WHAT NEEDS TO BE DONE:
Lay out as a numbered list the entries between the lines holding "The width and" and "pyautogui.click(x=647, y=577)", inclusive, leaving out blank lines.

[BEGIN WORKING DATA]

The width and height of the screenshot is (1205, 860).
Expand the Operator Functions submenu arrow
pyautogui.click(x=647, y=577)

[END WORKING DATA]
[BEGIN WORKING DATA]

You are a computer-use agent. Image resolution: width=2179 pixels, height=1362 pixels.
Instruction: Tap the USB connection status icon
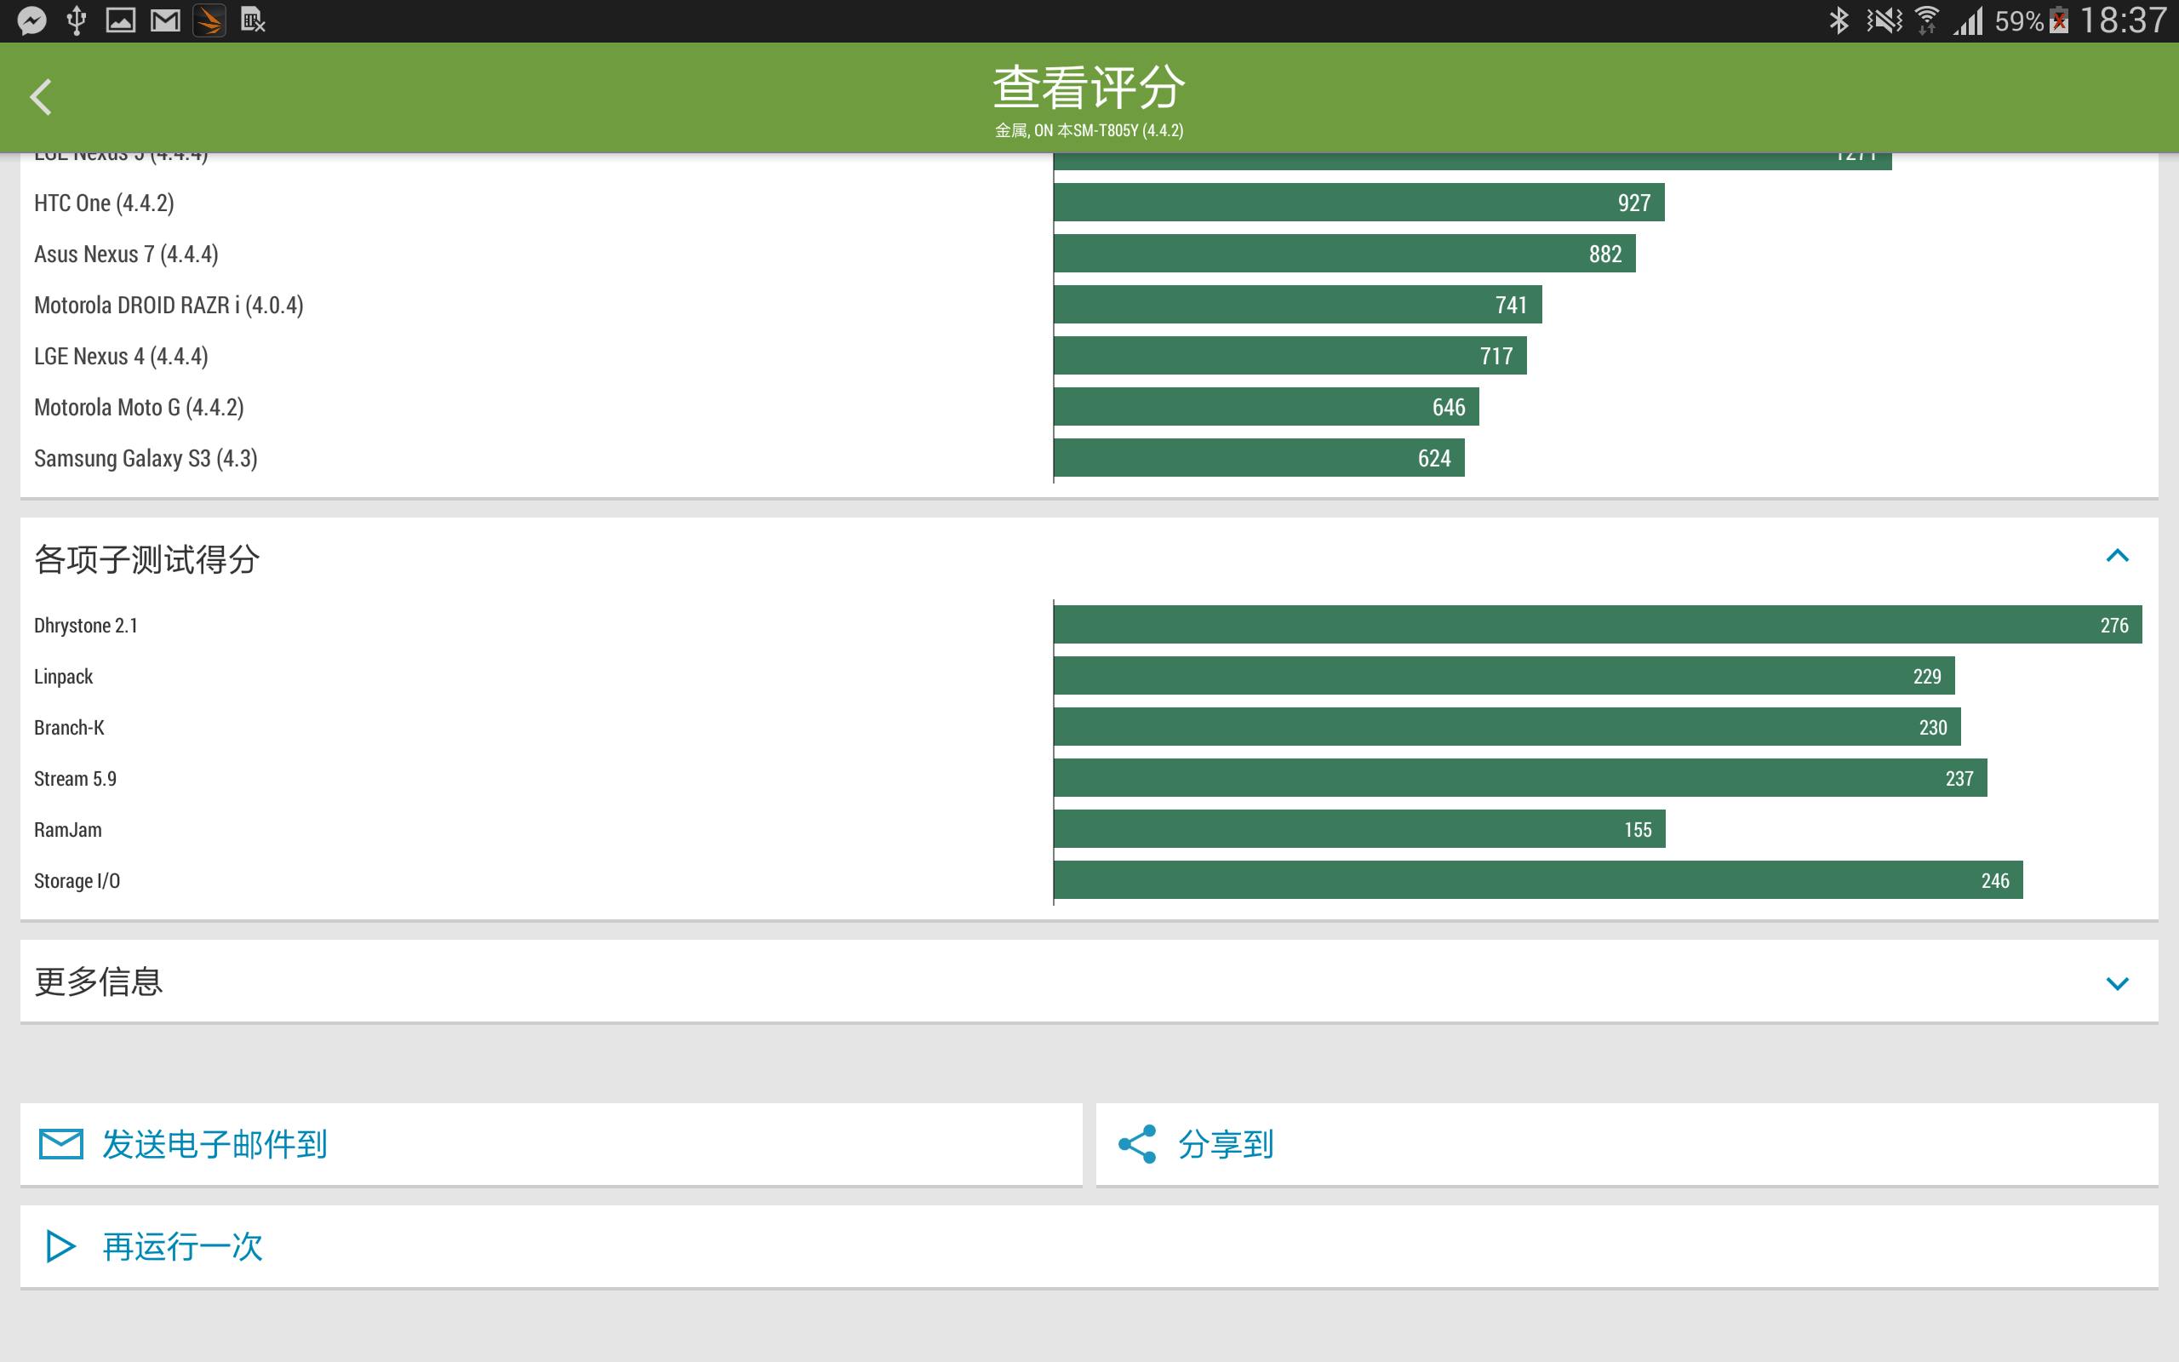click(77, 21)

[END WORKING DATA]

THE COMPLETED TASK:
1. The width and height of the screenshot is (1205, 860).
2. Expand the Operator Functions submenu arrow
3. pyautogui.click(x=647, y=577)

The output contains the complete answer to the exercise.